Saved data entries
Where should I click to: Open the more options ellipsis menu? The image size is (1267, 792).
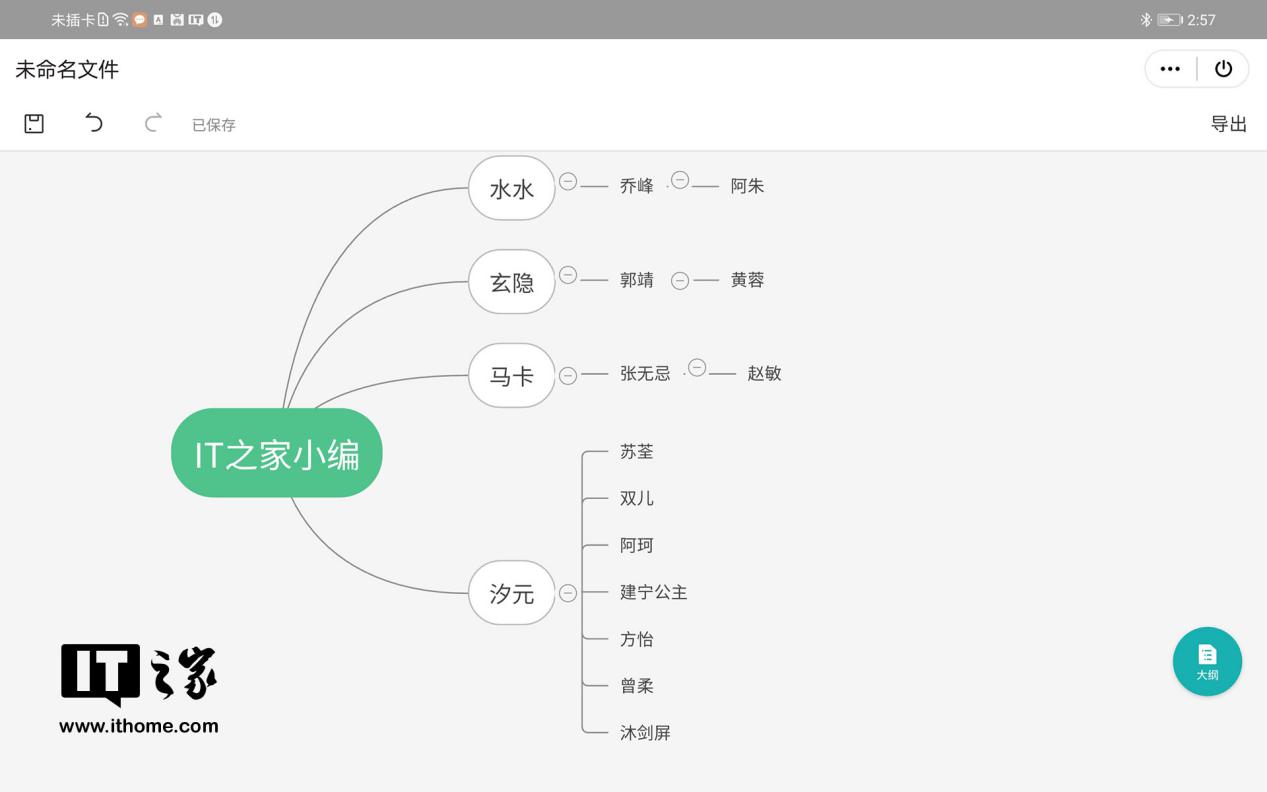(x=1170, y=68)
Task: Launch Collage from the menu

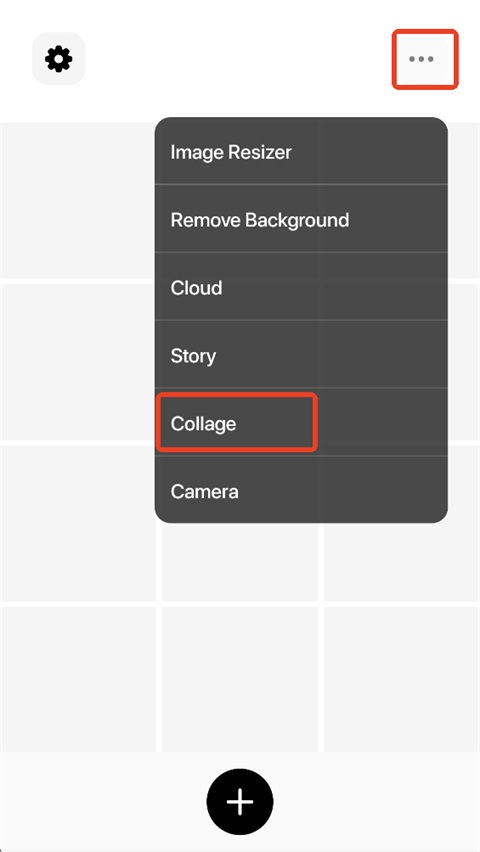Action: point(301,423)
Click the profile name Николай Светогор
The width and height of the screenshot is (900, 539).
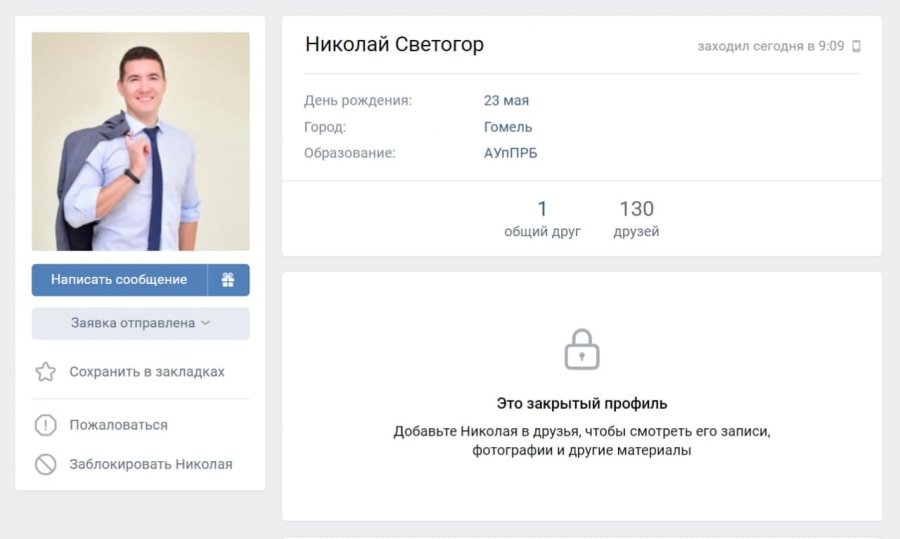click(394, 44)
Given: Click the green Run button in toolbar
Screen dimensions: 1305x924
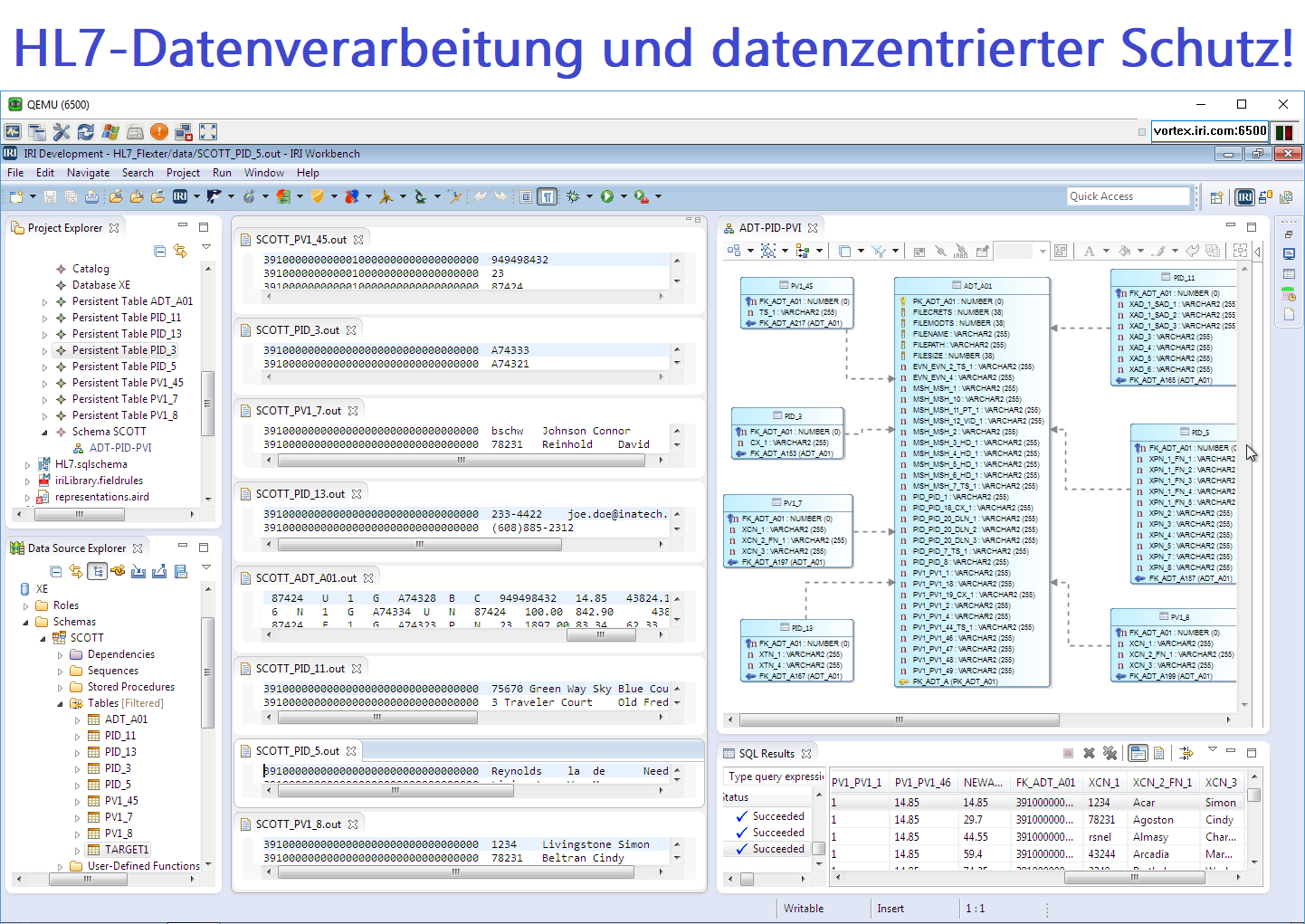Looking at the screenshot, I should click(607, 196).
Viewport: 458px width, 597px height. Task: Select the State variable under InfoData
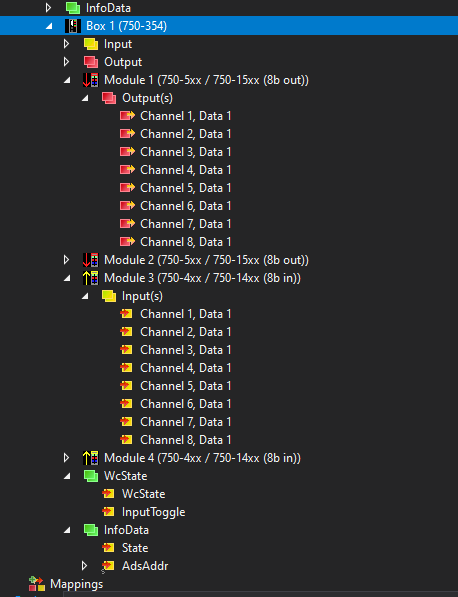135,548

◆ **Your instructions**
Each entry above is to be duplicated exactly, and its pictures omitted.

◆ **Answer to this problem**
Where should I click to: Open the more options ellipsis menu? The image size is (1267, 792).
(x=1170, y=68)
Task: Launch Collage from the menu

Action: point(301,423)
Click the profile name Николай Светогор
The width and height of the screenshot is (900, 539).
click(394, 44)
Given: Click the green Run button in toolbar
Screen dimensions: 1305x924
Looking at the screenshot, I should click(607, 196).
Viewport: 458px width, 597px height. Task: Select the State variable under InfoData
135,548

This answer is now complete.